**EXERCISE OBJECTIVE:** Scan the data below and pick out the lines containing the word "legend".

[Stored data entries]
___

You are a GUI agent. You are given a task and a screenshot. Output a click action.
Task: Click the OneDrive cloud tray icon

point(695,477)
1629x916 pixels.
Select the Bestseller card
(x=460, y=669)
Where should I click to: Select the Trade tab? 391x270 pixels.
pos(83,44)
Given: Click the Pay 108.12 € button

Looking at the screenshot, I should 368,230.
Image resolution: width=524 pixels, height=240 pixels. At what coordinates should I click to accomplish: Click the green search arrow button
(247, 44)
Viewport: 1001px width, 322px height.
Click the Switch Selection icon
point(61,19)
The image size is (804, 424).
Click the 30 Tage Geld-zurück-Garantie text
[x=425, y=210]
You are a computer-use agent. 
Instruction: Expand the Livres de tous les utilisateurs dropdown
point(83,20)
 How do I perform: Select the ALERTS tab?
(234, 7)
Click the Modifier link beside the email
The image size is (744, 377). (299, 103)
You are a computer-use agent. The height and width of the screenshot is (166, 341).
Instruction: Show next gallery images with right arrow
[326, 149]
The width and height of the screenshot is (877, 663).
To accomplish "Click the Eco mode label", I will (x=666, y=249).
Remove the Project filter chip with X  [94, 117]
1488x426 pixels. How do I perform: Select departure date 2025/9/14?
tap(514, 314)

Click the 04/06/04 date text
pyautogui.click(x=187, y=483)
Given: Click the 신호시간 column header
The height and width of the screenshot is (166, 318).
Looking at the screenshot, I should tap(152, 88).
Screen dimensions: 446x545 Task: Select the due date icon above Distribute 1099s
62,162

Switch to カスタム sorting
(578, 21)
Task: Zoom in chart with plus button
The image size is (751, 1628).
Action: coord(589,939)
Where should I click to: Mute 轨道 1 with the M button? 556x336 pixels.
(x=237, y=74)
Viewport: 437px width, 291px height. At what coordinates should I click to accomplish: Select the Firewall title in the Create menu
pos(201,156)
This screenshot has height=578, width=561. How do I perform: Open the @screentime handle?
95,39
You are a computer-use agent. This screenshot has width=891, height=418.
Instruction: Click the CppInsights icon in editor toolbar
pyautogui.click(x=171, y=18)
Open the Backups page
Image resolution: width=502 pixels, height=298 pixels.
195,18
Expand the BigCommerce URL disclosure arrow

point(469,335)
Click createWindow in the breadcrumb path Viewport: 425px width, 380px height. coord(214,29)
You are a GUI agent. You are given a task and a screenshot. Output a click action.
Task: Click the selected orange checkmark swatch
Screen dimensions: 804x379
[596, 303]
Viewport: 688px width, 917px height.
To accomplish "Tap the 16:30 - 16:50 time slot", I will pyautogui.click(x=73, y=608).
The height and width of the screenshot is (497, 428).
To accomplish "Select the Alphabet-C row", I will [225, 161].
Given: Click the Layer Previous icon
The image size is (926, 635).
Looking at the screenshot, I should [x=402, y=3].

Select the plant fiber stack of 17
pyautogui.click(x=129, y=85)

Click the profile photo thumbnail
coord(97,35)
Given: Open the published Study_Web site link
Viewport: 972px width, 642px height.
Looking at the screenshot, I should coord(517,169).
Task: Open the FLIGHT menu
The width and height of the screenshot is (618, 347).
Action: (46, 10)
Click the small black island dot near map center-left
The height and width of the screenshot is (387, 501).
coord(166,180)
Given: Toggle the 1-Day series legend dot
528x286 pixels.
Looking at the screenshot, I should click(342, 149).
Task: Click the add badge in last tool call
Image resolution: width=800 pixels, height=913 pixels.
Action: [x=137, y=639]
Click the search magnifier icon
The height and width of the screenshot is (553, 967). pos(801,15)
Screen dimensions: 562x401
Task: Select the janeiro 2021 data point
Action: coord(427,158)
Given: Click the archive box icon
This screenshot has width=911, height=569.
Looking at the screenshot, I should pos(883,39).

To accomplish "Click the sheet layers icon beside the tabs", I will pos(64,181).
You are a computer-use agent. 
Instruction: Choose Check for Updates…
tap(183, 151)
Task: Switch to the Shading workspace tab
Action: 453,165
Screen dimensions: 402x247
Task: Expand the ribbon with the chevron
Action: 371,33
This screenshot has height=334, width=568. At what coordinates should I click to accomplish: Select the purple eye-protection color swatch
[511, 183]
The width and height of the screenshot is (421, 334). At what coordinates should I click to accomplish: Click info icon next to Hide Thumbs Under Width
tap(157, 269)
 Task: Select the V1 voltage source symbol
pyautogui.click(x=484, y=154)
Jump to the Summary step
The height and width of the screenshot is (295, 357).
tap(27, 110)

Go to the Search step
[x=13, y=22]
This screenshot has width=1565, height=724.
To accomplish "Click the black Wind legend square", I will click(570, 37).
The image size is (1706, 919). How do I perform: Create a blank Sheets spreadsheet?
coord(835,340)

___

**TASK OUTPUT:**
Given: Toggle the 1-Day series legend dot
To accomplish "Click the black Wind legend square", I will click(570, 37).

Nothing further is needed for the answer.